A method for isolating human hemoglobin messenger RNA (mRNA) from bone marrow cells was developed to investigate the molecular basis for the defect in globin synthesis in beta thalassemia. Active mRNA was isolated from the bone marrow cells and peripheral reticulocytes of patients with homozygous beta thalassemia, heterozygous beta thalassemia, sickle cell trait, double heterozygosity for beta thalassemia and sickle cell trait, as well as from a patient with normal hemoglobin synthesis but with an elevated reticulocyte count secondary to hereditary spherocytosis. The mRNA was prepared for assay in an mRNA-dependent rabbit reticulocyte cell-free system and the amount of alpha and beta globin chains synthesized was determined by carboxymethylcellulose column chromatography. The relative synthesis of alpha to beta chains in response to normal hemoglobin mRNA was found to be a function of the amount of mRNA added to the assay system: increasing the amount of mRNA led to a decrease in the alpha-to-beta-chain synthetic ratio.
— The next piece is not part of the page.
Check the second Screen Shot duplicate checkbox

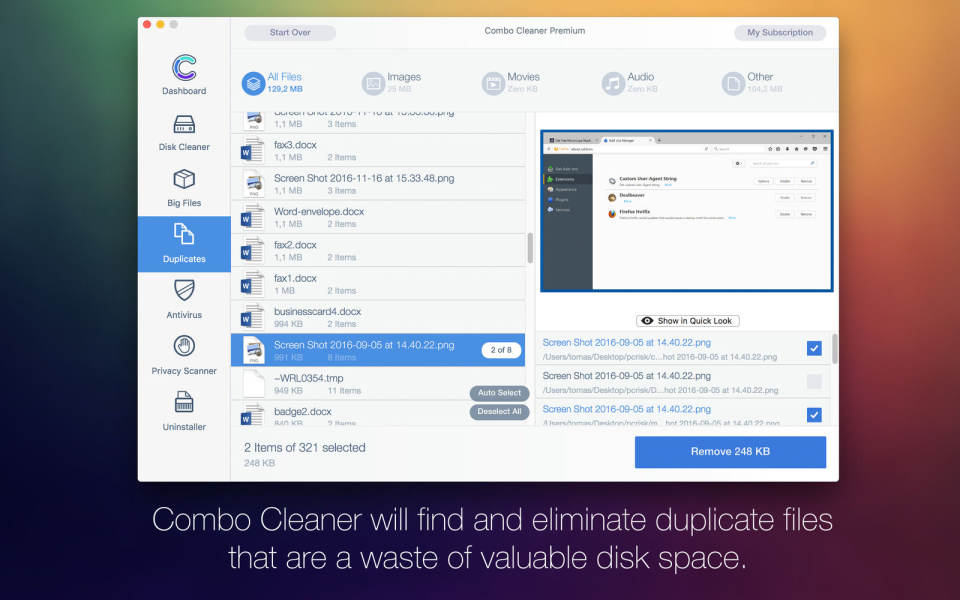(814, 381)
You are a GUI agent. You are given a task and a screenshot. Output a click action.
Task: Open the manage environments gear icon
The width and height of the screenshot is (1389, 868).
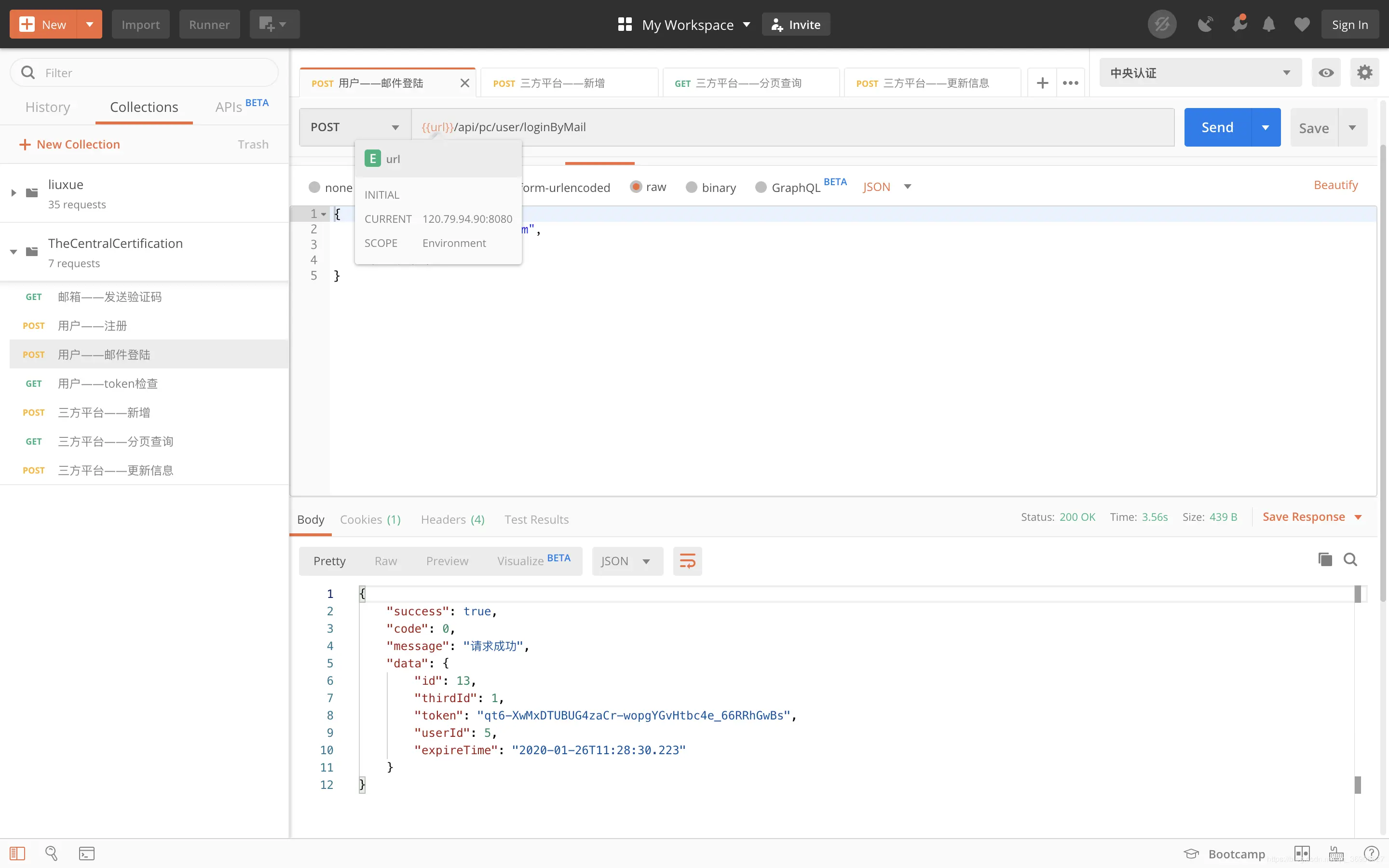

Therefore, assays were carried out at limiting concentrations of mRNA.

The molecular defect in homozygous beta thalassemia was shown to be carried in the mRNA of bone marrow cells as well as in the mRNA from peripheral reticulocytes, because much less beta than alpha globin was produced in the cell-free system in response to mRNA from either type of cell. In patients doubly heterozygous for beta thalassemia and sickle cell trait, little or no synthesis of betaA globin occurred in the bone marrow cells or the peripheral reticulocytes. The alpha to betaS synthetic ratio of the intact bone marrow cells was approximately 1, while the same ratio in the peripheral reticulocytes was between 1.5 and 2. The virtual absence of translatable beta globin mRNA in the mRNA prepared from the cells of these doubly heterozygous patients further demonstrates that the molecular defect produced by the beta thalassemia gene is in the beta globin mRNA.